Identifiers
- Symbol: MT-TL2
- Alt. symbols: MTTL2
- NCBI gene: 4568
- HGNC: 7491
- RefSeq: NC_001807

Other data
- Locus: Chr. MT

= MT-TL2 =

Transfer RNA

Mitochondrially encoded tRNA leucine 2 (CUN) also known as MT-TL2 is a transfer RNA which in humans is encoded by the mitochondrial MT-TL2 gene.

== Function ==
MT-TL2 is a small 71 nucleotide RNA (human mitochondrial map position 12266-12336) that transfers the amino acid leucine to a growing polypeptide chain at the ribosome site of protein synthesis during translation.

== Structure ==
The MT-TL2 gene is located on the p arm of the mitochondrial DNA at position 12 and it spans 75 base pairs.
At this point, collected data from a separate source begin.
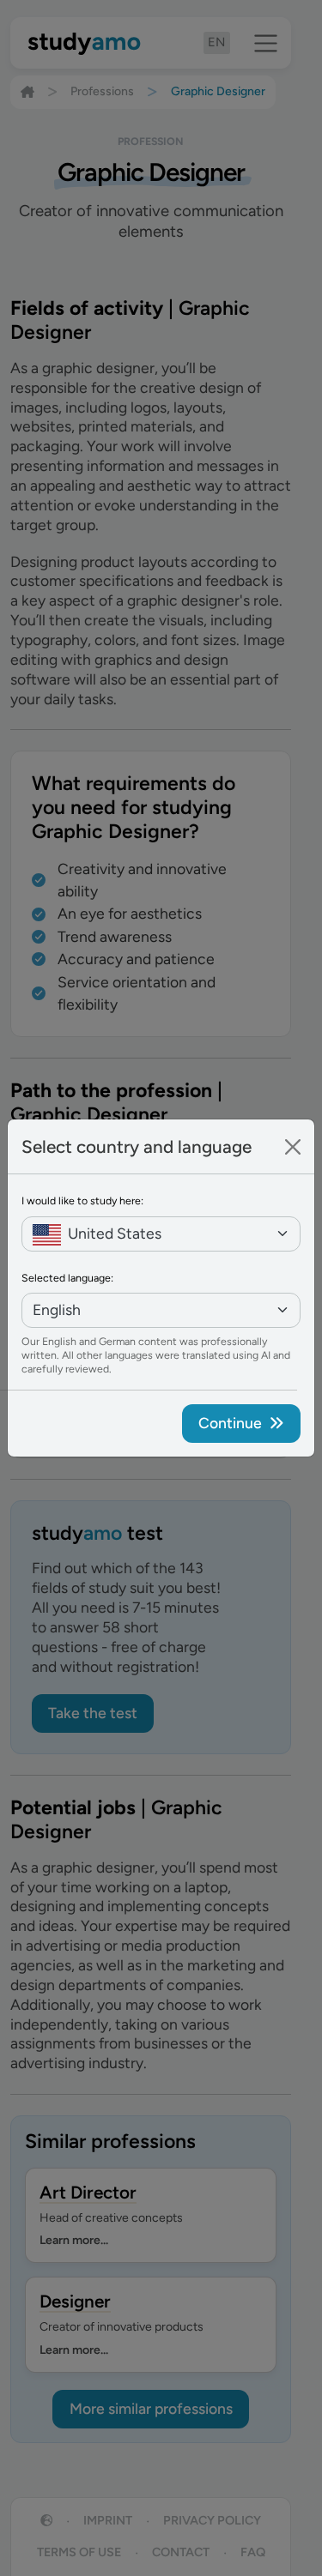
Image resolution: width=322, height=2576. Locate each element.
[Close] (292, 1146)
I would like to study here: (82, 1200)
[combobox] (161, 1234)
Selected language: (67, 1277)
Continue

The structure of a tRNA molecule is a distinctive folded structure which contains three hairpin loops and resembles a three-leafed clover.

==Clinical significance==
Mutations in MT-TL2 can result in multiple mitochondrial deficiencies and associated disorders, including cardiopathy, myopathy, and encephalomyopathy. A patient with a mutation G12315A was found with encephalomyopathy with ragged-red muscle fibers. A patient with a mutation of A12320G exhibited mitochondrial myopathy, and showed signs of mitochondrial myopathy. In addition, multiple individuals with a T12297C substitution showed signs of cardiomyopathy accompanied with varying degrees.

MT-TL2 mutations have also been associated with complex IV deficiency of the mitochondrial respiratory chain, also known as the cytochrome c oxidase deficiency. Cytochrome c oxidase deficiency is a rare genetic condition that can affect multiple parts of the body, including skeletal muscles, the heart, the brain, or the liver. Common clinical manifestations include myopathy, hypotonia, and encephalomyopathy, lactic acidosis, and hypertrophic cardiomyopathy. A patient with a 12316G>A mutation in MT-TL2 was found with the deficiency.